Im Wirtschaftsministerium hält man den Vorwurf, auf der Bremse zu stehen, indes für falsch. Tiefensees Sprecher verweist darauf, im Zuge der Vorstellung der Glasfaserstrategie habe der Minister die Zusage gegeben, dass kein Digitalisierungsprojekt eines Unternehmens an einer fehlenden oder unzureichenden Internetverbindung scheitern solle. Dazu werde ein sogenannter „Glasfaserbonus“ aufgelegt, eine Fördermöglichkeit für Unternehmen, die selbst einen entsprechenden Zugang verlegen lassen wollen. Dazu werde eine Zuwendung als Beteiligung an den Investitionsausgaben für die erstmalige Einrichtung eines Glasfaseranschlusses gewährt.

Die Landesregierung sei der Überzeugung, wenn sie Unternehmen ein bisschen berate, laufe das schon irgendwie, lästert Voigt. „In der heutigen Zeit gehört schnelles Internet mit Gigabit-Geschwindigkeit zu einer infrastrukturellen Grundbedingung, wenn wir Wirtschaft ansiedeln wollen“, betont er. Aus diesem Grund brauche es neben dem „Highspeed-Programm“ schnellere und einheitliche Genehmigungsverfahren. Deshalb sei der Dialog mit Kommunen und Netzbetreibern wichtig. Und es müsse überlegt werden, welche schnelleren und kostengünstigeren Möglichkeiten es gebe, um die Kabel zu verlegen. „Thüringen habe ein Landesprogramm Breitbandausbau“, erinnert Voigt. „Das kann man doch auch auf Gewerbegebiete erweitern.“

Mittelständler fordern schnelles Internet

Mittelständler in Ostdeutschland leiden nach wie vor in vielen Regionen unter fehlendem schnellen Internet. Gerade für kleine Betriebe sei das ein erheblicher Standortnachteil, sagte der Sprecher der Interessengemeinschaft der ostdeutschen Unternehmerverbände und Berlin, Hartmut Bunsen in Potsdam.Dort hatten sich im Juni rund 100 Vertreter von Firmen und Verbänden zum ostdeutschen Unternehmertag getroffen. Die Landesregierungen und die Bundesregierung müssten ihre Anstrengungen forcieren, um auf diesem Feld voranzukommen, wurde gefordert.

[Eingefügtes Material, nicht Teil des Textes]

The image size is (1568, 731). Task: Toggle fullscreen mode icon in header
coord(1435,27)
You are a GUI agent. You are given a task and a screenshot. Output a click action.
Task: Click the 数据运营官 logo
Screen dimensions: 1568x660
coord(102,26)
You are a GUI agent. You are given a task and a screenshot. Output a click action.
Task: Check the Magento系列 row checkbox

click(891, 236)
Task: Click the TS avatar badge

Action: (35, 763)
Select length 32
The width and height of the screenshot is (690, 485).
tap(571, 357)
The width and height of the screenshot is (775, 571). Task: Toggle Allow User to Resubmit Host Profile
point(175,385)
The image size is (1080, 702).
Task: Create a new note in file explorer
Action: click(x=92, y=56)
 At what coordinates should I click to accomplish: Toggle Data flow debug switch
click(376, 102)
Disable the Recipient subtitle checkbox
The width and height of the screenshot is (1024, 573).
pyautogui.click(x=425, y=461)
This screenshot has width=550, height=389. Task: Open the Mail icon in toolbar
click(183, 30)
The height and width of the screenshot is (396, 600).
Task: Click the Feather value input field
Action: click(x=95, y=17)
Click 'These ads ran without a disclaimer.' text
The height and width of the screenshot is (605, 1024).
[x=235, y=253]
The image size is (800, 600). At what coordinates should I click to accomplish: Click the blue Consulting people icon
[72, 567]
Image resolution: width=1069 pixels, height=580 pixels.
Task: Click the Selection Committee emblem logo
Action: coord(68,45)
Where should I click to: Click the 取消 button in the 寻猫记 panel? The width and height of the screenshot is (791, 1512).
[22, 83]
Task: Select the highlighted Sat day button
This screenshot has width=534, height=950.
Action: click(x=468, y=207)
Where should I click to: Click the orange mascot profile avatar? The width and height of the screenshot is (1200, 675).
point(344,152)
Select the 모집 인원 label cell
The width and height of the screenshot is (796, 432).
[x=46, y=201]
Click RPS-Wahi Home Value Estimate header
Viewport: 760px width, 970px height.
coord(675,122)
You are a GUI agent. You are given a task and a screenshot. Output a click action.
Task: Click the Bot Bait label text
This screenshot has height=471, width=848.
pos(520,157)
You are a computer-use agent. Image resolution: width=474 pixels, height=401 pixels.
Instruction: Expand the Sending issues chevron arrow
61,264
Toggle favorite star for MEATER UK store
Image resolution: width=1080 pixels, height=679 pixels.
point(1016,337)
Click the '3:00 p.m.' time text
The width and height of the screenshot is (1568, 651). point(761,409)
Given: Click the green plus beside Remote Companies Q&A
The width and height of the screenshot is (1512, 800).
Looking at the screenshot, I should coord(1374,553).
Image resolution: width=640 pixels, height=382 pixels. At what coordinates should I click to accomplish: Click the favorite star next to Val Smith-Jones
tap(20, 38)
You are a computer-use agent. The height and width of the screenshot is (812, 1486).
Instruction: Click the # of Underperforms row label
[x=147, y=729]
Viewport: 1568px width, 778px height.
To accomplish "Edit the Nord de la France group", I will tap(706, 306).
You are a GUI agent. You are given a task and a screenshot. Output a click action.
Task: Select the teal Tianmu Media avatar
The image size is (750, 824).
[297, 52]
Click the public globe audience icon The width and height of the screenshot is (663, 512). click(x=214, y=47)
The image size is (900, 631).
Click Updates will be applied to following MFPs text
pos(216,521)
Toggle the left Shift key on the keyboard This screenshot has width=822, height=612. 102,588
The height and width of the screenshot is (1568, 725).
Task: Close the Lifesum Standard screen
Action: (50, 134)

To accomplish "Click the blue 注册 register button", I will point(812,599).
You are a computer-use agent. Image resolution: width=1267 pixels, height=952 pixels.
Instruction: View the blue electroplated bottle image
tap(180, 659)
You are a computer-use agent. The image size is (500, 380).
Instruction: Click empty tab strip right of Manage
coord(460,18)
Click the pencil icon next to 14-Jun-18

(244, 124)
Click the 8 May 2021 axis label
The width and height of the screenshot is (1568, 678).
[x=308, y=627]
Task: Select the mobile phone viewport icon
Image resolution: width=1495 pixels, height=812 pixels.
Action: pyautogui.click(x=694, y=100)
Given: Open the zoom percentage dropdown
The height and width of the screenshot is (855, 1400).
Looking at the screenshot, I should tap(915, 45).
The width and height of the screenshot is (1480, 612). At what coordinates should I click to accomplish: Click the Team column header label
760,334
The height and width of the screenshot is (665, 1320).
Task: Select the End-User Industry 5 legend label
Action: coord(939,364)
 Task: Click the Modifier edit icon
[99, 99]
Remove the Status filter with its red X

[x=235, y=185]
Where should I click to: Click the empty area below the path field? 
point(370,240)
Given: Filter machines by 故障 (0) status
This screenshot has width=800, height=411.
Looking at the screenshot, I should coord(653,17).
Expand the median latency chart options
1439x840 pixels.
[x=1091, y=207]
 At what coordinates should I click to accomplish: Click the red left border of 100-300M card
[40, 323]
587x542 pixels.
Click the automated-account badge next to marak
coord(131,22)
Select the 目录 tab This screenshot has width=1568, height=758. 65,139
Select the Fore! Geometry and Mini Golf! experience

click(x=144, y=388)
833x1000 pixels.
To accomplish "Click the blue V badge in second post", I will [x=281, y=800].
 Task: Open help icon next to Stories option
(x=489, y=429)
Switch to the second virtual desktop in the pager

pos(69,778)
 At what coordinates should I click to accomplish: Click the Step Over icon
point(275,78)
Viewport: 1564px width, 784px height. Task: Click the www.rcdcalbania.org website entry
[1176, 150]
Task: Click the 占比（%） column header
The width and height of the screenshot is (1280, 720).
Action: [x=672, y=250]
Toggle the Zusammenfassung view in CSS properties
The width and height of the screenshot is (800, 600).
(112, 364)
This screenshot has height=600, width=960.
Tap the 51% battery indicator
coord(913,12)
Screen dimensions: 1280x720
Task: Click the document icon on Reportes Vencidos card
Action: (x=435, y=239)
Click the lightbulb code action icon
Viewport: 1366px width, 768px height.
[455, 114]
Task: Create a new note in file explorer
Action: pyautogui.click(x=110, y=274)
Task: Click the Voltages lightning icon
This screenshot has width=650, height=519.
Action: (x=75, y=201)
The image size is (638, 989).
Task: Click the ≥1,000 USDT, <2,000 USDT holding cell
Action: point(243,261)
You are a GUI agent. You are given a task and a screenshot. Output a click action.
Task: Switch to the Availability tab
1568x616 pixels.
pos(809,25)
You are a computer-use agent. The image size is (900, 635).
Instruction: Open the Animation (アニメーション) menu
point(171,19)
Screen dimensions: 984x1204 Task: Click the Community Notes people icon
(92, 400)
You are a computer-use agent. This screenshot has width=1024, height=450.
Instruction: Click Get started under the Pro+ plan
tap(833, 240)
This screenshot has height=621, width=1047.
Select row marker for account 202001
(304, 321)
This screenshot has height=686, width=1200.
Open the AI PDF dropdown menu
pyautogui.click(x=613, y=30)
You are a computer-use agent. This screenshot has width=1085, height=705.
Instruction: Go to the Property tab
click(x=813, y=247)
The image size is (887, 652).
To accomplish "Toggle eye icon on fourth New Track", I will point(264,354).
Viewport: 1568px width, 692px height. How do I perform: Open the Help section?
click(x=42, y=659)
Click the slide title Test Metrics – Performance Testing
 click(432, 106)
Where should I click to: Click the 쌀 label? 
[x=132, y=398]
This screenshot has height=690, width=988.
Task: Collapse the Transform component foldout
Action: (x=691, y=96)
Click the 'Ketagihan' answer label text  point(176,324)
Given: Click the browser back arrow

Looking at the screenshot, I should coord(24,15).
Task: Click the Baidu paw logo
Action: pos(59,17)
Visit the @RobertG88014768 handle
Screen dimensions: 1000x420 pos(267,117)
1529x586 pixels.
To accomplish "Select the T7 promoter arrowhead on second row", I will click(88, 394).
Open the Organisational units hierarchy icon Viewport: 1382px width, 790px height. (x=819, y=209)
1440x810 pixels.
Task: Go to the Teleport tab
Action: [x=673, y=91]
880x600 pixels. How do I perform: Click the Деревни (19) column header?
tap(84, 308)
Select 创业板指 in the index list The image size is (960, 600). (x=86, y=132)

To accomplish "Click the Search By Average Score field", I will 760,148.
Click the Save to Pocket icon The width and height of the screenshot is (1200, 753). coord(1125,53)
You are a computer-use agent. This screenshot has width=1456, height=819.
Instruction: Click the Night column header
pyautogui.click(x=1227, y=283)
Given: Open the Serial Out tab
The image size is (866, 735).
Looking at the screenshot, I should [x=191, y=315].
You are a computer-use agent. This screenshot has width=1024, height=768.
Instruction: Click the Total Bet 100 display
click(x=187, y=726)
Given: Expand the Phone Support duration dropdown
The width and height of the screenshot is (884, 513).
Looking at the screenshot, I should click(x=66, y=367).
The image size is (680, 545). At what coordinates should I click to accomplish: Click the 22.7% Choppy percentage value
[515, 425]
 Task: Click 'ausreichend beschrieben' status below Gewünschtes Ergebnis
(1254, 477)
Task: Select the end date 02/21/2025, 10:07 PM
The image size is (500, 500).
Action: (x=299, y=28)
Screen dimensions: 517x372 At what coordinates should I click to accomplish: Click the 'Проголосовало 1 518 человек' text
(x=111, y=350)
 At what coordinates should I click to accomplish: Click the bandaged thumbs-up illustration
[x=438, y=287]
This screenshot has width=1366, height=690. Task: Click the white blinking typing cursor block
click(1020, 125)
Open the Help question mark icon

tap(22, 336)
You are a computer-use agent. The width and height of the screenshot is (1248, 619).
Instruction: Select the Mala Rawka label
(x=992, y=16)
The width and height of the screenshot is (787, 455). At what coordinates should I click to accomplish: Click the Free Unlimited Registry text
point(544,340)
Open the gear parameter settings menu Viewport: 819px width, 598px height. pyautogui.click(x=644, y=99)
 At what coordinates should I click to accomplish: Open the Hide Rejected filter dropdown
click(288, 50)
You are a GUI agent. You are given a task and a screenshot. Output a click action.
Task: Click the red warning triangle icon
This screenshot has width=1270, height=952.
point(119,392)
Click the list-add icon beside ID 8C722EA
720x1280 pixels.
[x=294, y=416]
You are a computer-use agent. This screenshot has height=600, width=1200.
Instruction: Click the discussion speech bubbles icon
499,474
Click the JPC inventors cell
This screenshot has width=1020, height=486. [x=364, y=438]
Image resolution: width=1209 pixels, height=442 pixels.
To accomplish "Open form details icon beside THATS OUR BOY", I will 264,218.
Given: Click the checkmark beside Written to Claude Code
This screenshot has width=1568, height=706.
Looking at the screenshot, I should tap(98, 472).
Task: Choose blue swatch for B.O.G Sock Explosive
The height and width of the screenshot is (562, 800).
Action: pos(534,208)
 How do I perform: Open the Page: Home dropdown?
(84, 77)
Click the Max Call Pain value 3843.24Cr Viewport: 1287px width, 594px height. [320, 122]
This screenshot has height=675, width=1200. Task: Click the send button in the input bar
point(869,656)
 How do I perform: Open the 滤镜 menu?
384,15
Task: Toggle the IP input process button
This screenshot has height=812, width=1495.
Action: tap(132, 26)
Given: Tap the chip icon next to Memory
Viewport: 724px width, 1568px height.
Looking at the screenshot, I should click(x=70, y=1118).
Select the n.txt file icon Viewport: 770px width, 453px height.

Gerade für ostdeutsche Firmen biete die Digitalisierung die Chance, sich auf neuen Märkten zu behaupten und sich neu aufzustellen, betonte Christian Hirte, Beauftragter der Bundesregierung für den Mittelstand und die neuen Bundesländer.

„Schlechtes Internet macht nicht an der Landesgrenze halt“, so Lars Schaller, Geschäftsführer des Unternehmerverbandes Sachsen. Das Problem müssten Landesregierungen und Bund gemeinsam angehen.